One board certified radiologist (MB) and one board certified radiation oncologist (CZ) with > 6 years’ experience in interpretation of prostate MRI delineated all areas suspicious for significant tumor in the axial T2w sequences (GTV-MRI) in consensus. For delineation T2w images, DWI (including the extrapolated b-value image) and ADC maps were available. Standardized imaging criteria (PI-RADSv2.1) were applied for tumor delineation. Lesions with a PI-RADS category ≥ 3 were considered positive. An experienced reader (CZ) delineated the prostate volume on ex-vivo and in-vivo MRI according to ESTRO-ACROP guidelines21.

PET Imaging

[18F]PSMA-1007 had been synthesized according to Cardinale et al.22. The mean injected activity of [18F]PSMA-1007 was 310 MBq (min–max: 249–370 MBq). Patients underwent a whole-body PET scan starting 2 h after injection. Scans were performed with a 64-slice Vereos PET/CT scanner in all 10 patients (Philips Healthcare, USA). At the time of the PET scan, a contrast-enhanced diagnostic CT scan (120 kVp, 100–400 mAs, dose modulation) was performed for attenuation correction. The uptake of [18F]PSMA-1007 was quantified in terms of standardized uptake values (SUV) normalized body weight.
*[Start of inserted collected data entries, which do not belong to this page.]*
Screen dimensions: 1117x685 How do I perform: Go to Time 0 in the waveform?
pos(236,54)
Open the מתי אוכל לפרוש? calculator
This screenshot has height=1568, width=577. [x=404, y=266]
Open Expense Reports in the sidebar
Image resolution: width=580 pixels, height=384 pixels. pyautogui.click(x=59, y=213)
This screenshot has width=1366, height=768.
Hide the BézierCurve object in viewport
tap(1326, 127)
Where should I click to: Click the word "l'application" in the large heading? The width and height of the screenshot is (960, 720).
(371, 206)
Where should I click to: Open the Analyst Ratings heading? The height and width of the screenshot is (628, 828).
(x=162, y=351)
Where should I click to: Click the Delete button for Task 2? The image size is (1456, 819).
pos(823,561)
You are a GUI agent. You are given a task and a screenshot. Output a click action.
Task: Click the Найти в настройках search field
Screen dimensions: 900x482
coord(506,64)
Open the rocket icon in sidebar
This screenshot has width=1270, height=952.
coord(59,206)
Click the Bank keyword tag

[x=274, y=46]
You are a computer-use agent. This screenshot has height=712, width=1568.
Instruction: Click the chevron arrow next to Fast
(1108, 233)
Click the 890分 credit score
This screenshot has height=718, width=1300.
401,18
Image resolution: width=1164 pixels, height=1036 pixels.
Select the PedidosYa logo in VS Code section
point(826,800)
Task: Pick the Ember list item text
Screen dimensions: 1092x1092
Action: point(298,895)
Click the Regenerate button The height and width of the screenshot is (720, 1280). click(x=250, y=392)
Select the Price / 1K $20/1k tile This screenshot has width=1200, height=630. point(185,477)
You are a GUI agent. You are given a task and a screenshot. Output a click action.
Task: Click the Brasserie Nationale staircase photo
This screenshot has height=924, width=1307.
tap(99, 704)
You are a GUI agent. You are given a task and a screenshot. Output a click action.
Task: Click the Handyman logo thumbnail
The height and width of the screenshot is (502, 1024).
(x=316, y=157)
Two radiation oncologists with 6 (CZ) and 2 years (SS) experience in interpretation of PSMA-PET images, respectively, contoured GTV-PET in consensus by applying SUVmin–max 0–1023 in Eclipse v15.1 software (Varian Medical Systems, USA). The presence of PCa on PET images was defined as mono- or multifocal uptake greater than adjacent background in more than one slice (GTV-PET). Apart from PET and CT images for anatomical orientation, no additional clinical information was provided. The prostate volume on CT was delineated by an experienced reader (CZ).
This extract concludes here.